Insurance company accounting is never the most straightforward of exercises, as Quinn Insurance administrators Grant Thornton are learning. The group recorded profits of €188 million last year but only after €175 million was released from reserves, following €184 million released the previous year. This means the administrators had overprovided for likely claims by a hefty €350 million-plus when the two years are added together. Claims fell significantly last year and the administrators are selling off assets rapidly, including hotels and commercial property.
Quinn, founded by Seán Quinn, entered administration in 2010 and Liberty took on its business here, but the company in administration continues to manage the run-off liabilities. The administrators are cutting costs – expenses fell by €21 million to €6 million as the business is effectively wound down. However, fees paid to Grant Thornton went up to just under €3 million, from €2.8 million the previous year.
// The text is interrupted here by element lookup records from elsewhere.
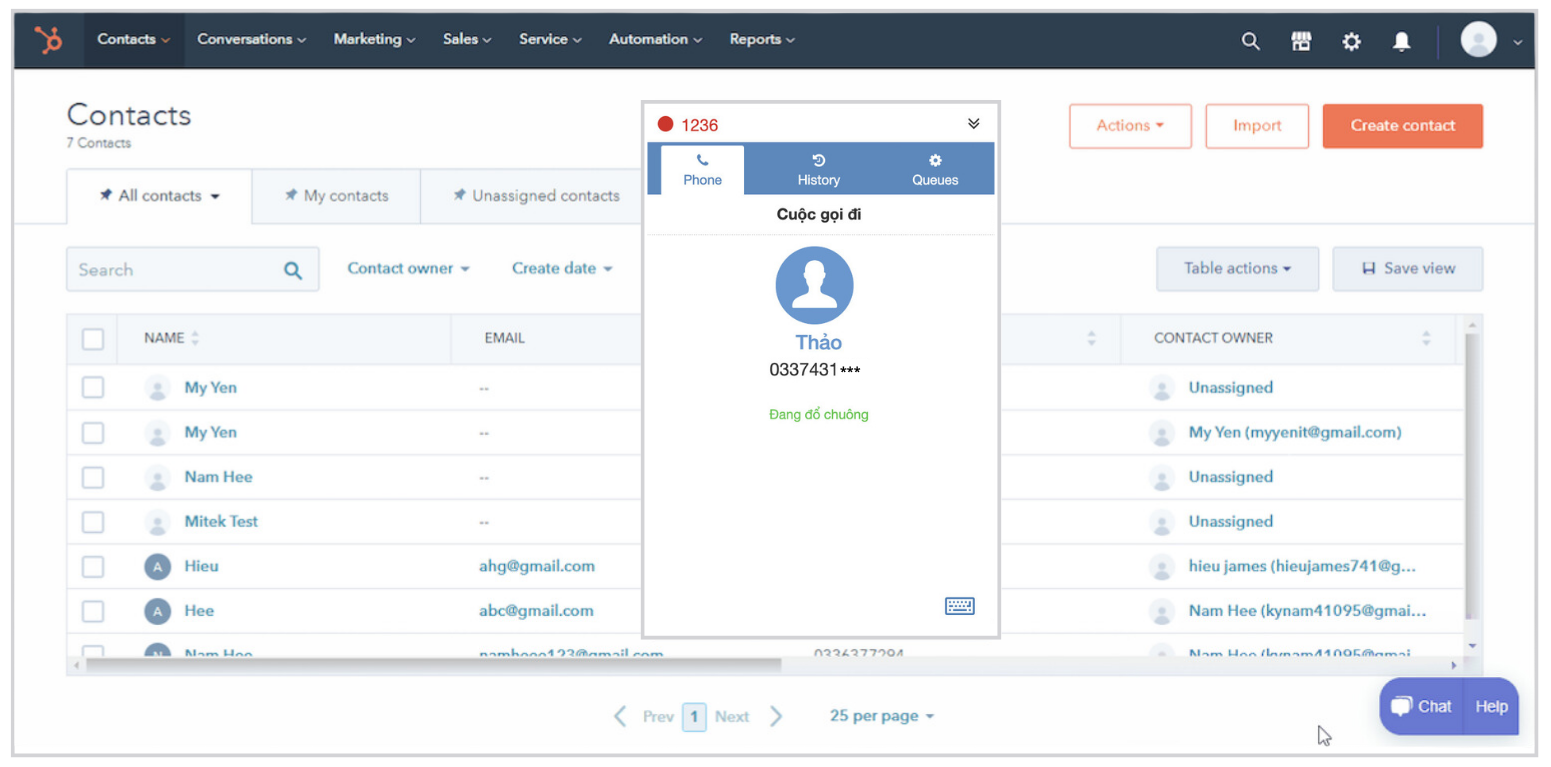
Task: Check the box next to Hieu
Action: [93, 567]
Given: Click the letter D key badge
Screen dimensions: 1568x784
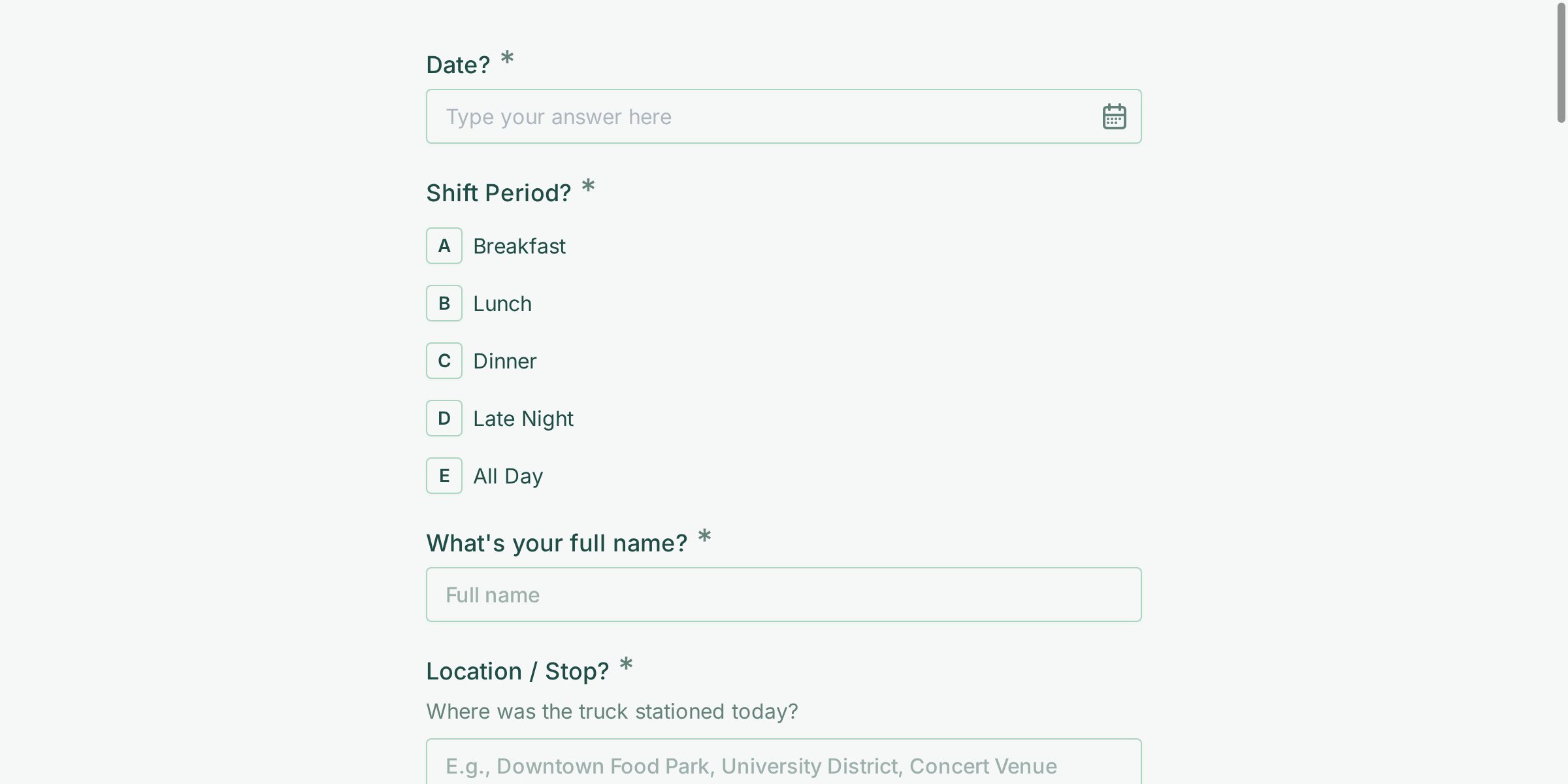Looking at the screenshot, I should tap(444, 419).
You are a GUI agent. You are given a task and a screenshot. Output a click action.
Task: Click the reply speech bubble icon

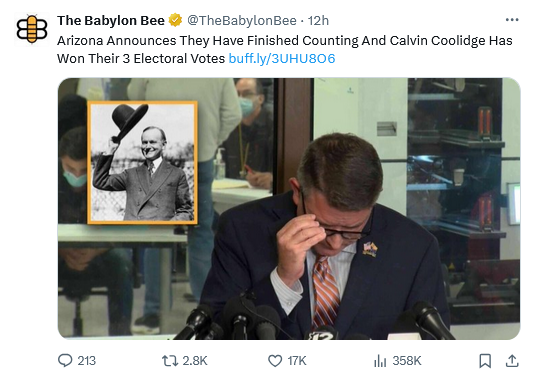point(65,360)
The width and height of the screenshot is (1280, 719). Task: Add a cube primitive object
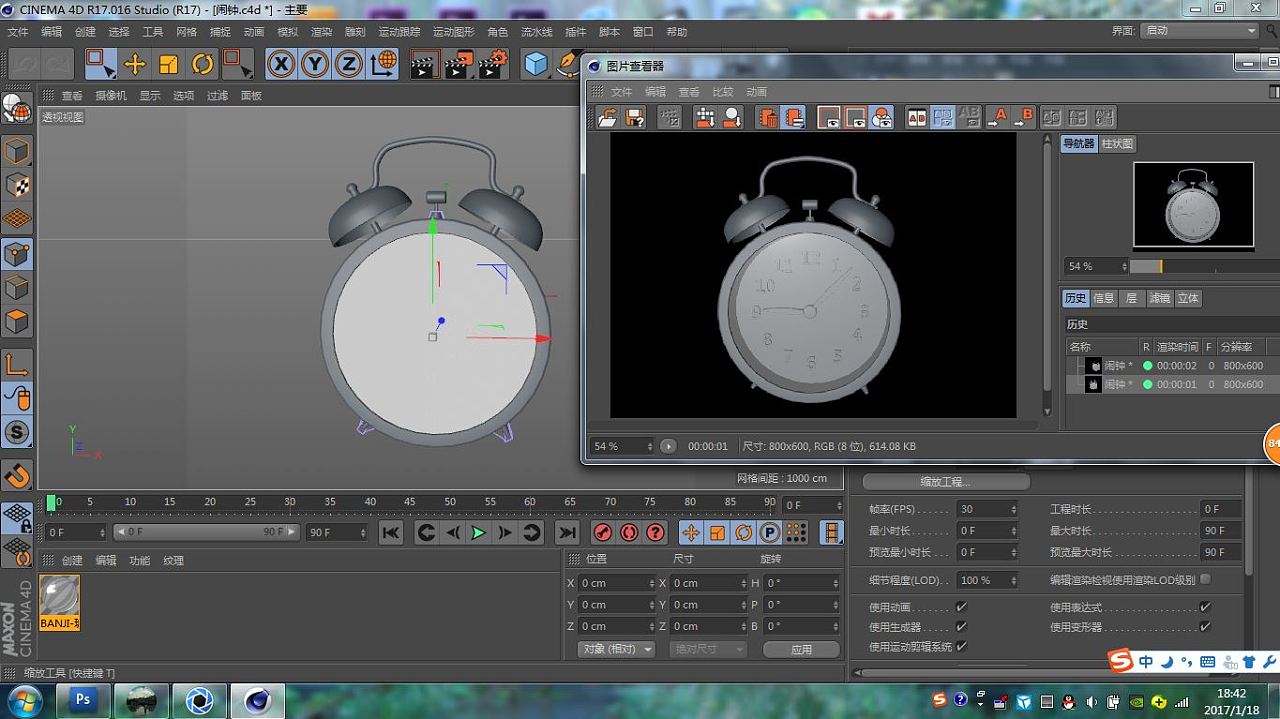pos(537,65)
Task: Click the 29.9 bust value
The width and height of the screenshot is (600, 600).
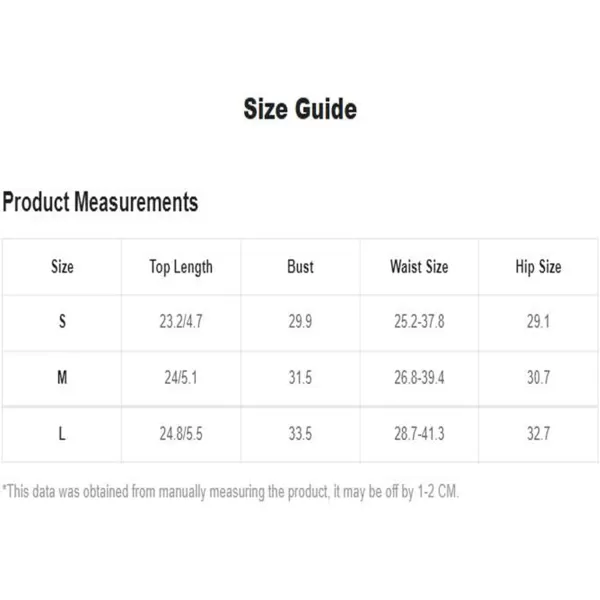Action: coord(300,321)
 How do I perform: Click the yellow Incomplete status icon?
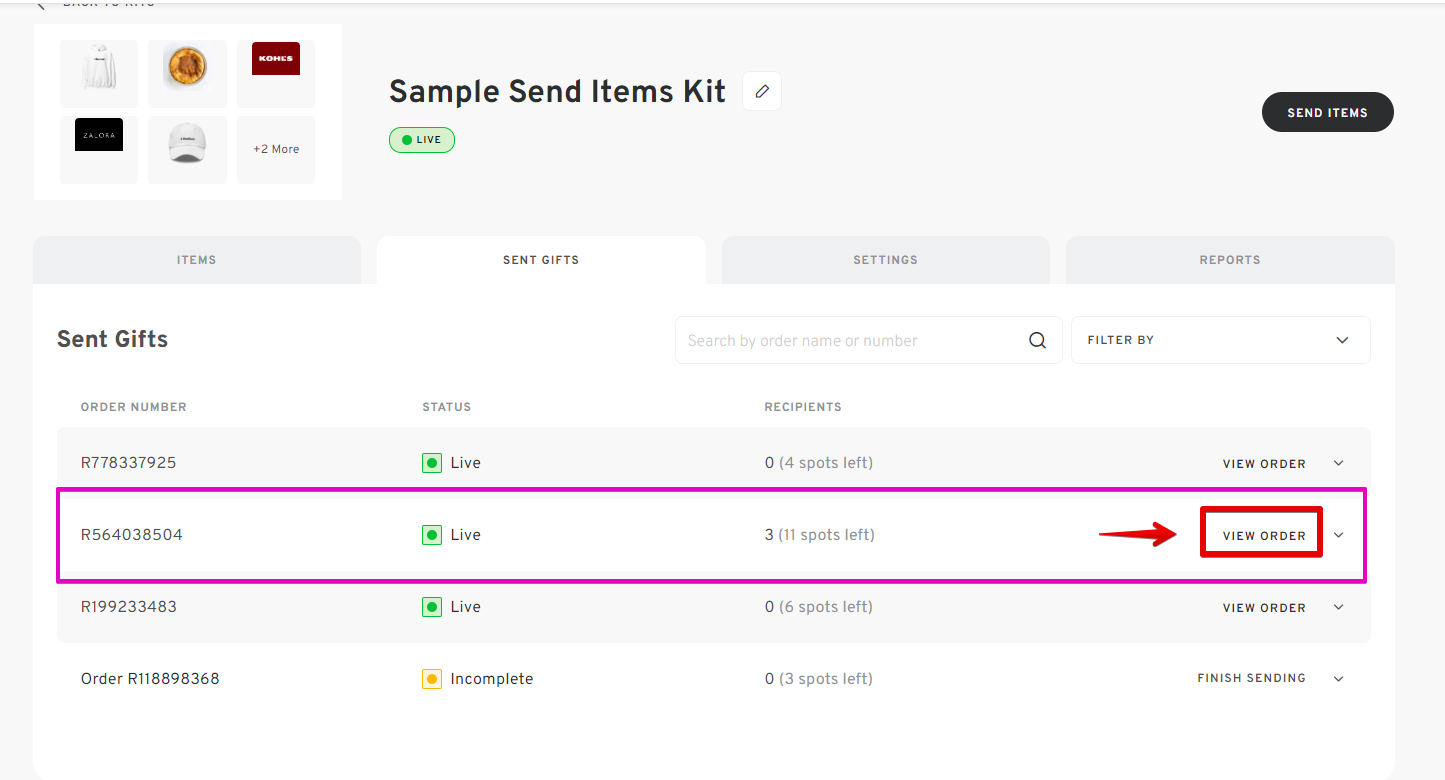(432, 679)
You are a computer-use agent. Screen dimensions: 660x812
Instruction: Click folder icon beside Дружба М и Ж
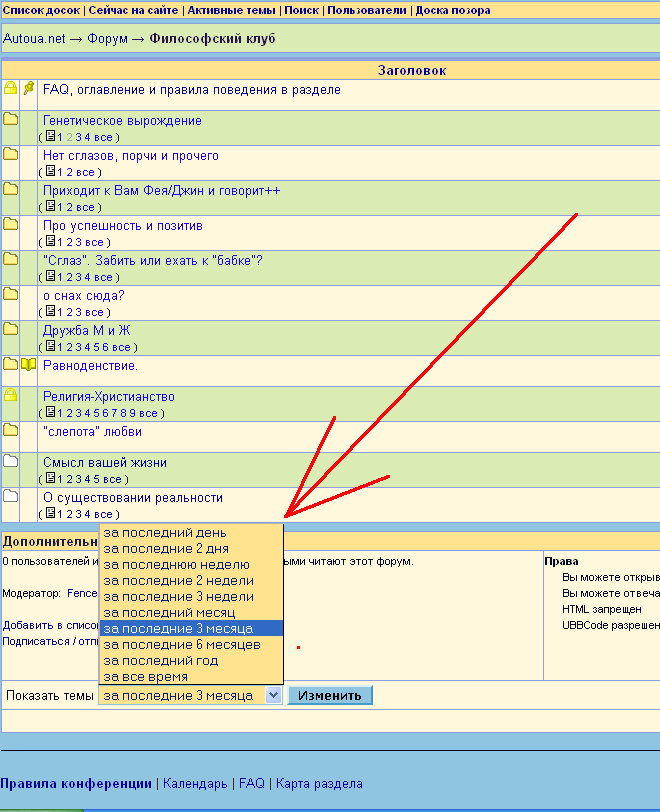(10, 329)
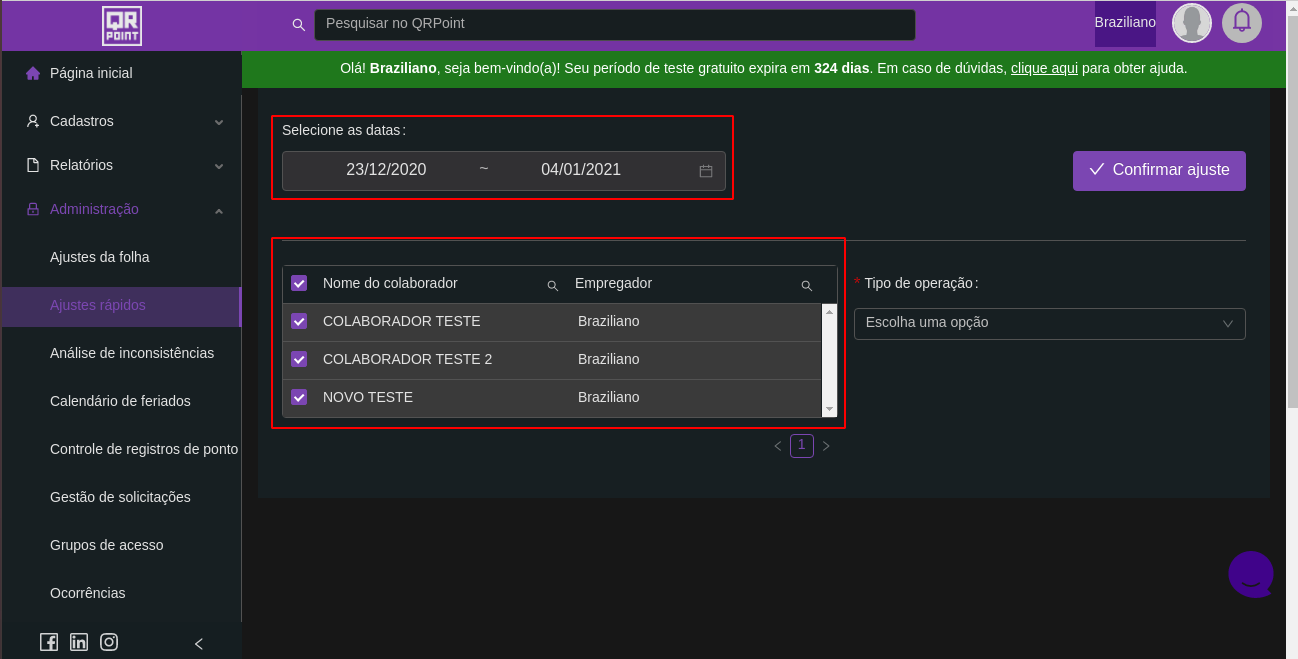Image resolution: width=1298 pixels, height=659 pixels.
Task: Click the 'clique aqui' help link
Action: 1044,68
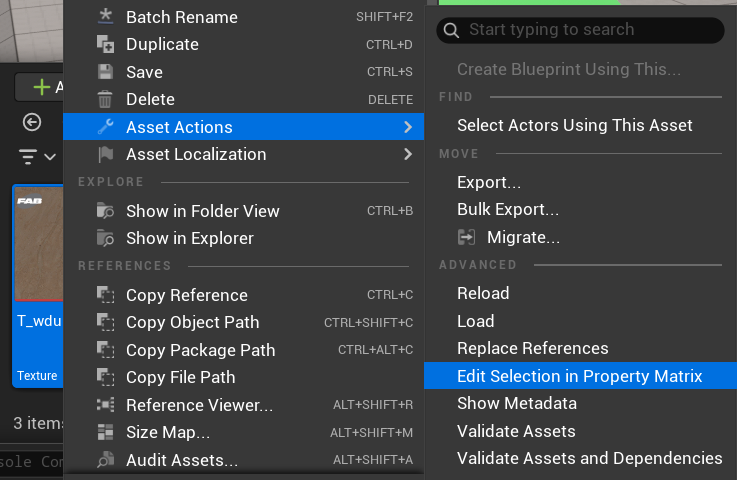737x480 pixels.
Task: Click the Reference Viewer icon
Action: pos(105,405)
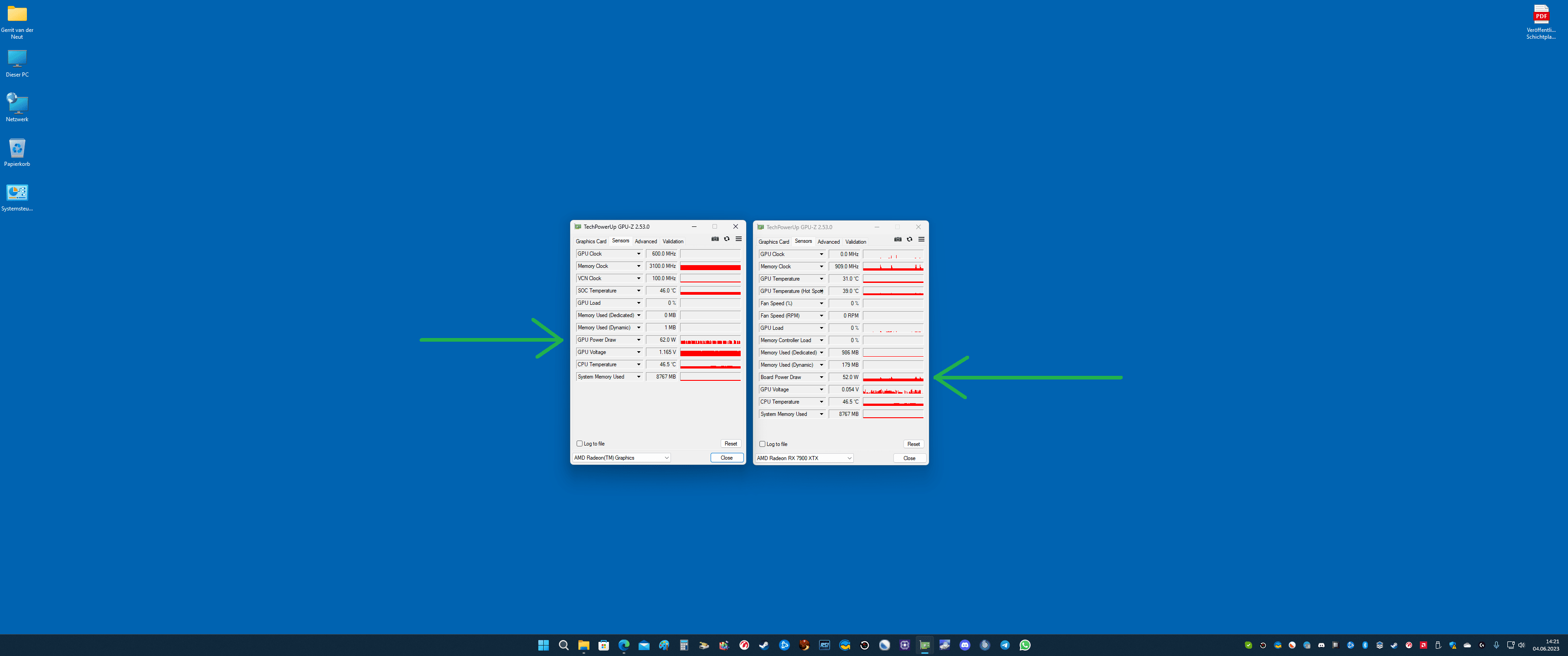The image size is (1568, 656).
Task: Open Discord from the taskbar
Action: pyautogui.click(x=965, y=645)
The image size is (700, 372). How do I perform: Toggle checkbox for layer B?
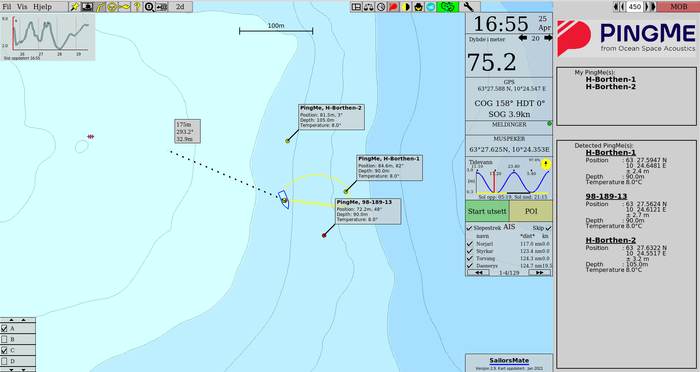pyautogui.click(x=4, y=339)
The joint liquidators still expect the call on the Insurance Compensation Fund from the Quinn collapse to be in the €1 billion to €1.3 billion range. The slow realisation of the scale of the hole was a matter of some exasperation to Minister for Finance Michael Noonan at the time. However, the administrators had warned that in a worst-case scenario the cost would could reach €1.65 billion. This is not now seen as likely. Still, we will all be paying for it via the insurance levy for some years to come.
Of course the big action here now springs from the decision of Grant Thornton to sue PWC, Quinn Insurance’s former auditors, for alleged shortcomings in its audit, claiming damages of up to €1 billion. PWC has said it will strenuously defend the action which, while taken in 2013, is still wending its way through preliminary hearings.